No menos lúcidos fueron los lectores chilenos que velozmente situaron a Proust sin titubeos en el contexto de sus usos contemporáneos posibles. En Chile la revolución siempre era un sueño eterno, y no existía aún una casta profesional de administradores estatales de la cultura que buscara construir una línea o baluarte argumentativo defensivo. Prueba de esa lucidez es la coincidencia en un juicio práctico sobre la extensa novela semi-autobiográfica y sobre los procederes del narrador Marcel: exaltadores y detractores coinciden en la conclusión de que, por ahora, ‘Proust no es para Chile’.
Acaso más sorprendente resulta, a la distancia, la perspicacia crítica del chileno Jenaro Prieto, uno de cuyos textos proustianos mayores y mejores Invisibles reproduce a continuación, para dar cuenta, con dolorosa meticulosidad, de las formas del dinamismo de la prosa y de la narración de En busca del tiempo perdido.
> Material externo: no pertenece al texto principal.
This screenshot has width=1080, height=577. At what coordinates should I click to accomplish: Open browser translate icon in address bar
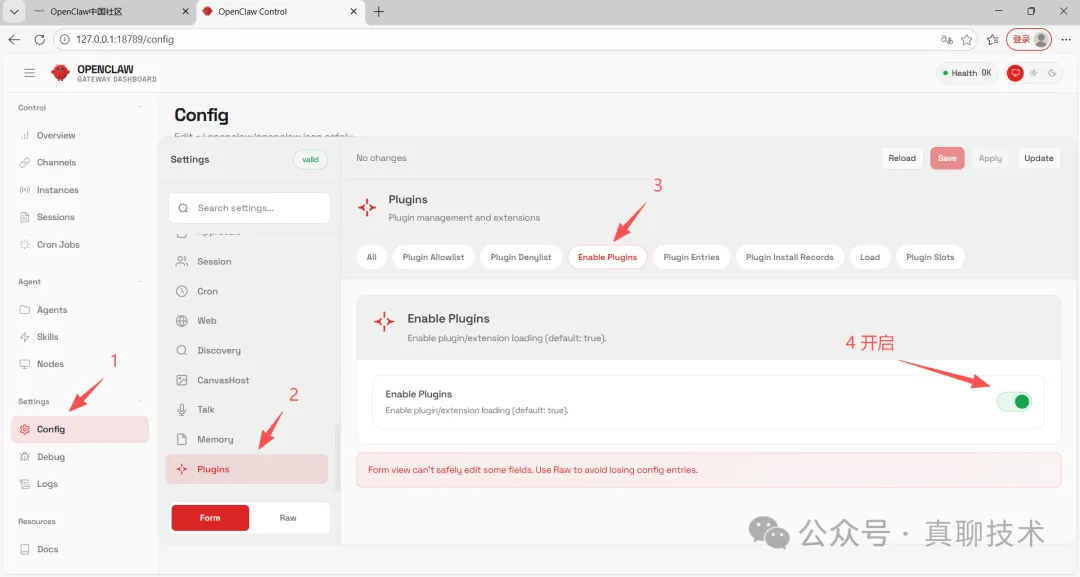point(946,40)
Es capaz de ofrecer una parodia de un escritor pocas veces parodiado con exactitud. La finalidad de esta parodia, además de la buscada comicidad, es volver inermes los procederes dilectos del autor: ni castigar ni corregir sino inhibir. Es difícil encontrar muchas parodias de Proust (un autor que amaba el pastiche) con equivalente eficacia preventiva antes de La plaza de la estrella, la primera novela de Patrick Modiano.
Por cierto, Prieto no se privó de tratar de ‘maricón’ a Proust. Y por propiedad transitiva, maricones e invertidos sus defensores, como en México de frente y perfil llamaba Tristán Marof a Los contemporáneos. (Hay que decir que en la mejor novela de Prieto, Mi socio, la testosterona humedece las páginas, y que una de sus re-versiones en la literatura chilena, la novela de iniciación Tinta roja, de Alberto Fuguet, es de un pertinaz homoerotismo masculino). Entre aquellos a los que les cabía a la fuerza el sayo que regalaba Prieto estaba el crítico Hernán Díaz Arrieta, que, soltero (aunque llegó a jefe del Registro Civil de Santiago de Chile), firmaba con el seudónimo Alone. Gran admirador de Proust, lo ofrecía de alto ejemplo literario para el amor antes que para la copia: a la inversa de lo que les había ocurrido con Sandro a tantos varones argentinos en la década de 1970, para el chileno el artista era su tipo, pero no su modelo.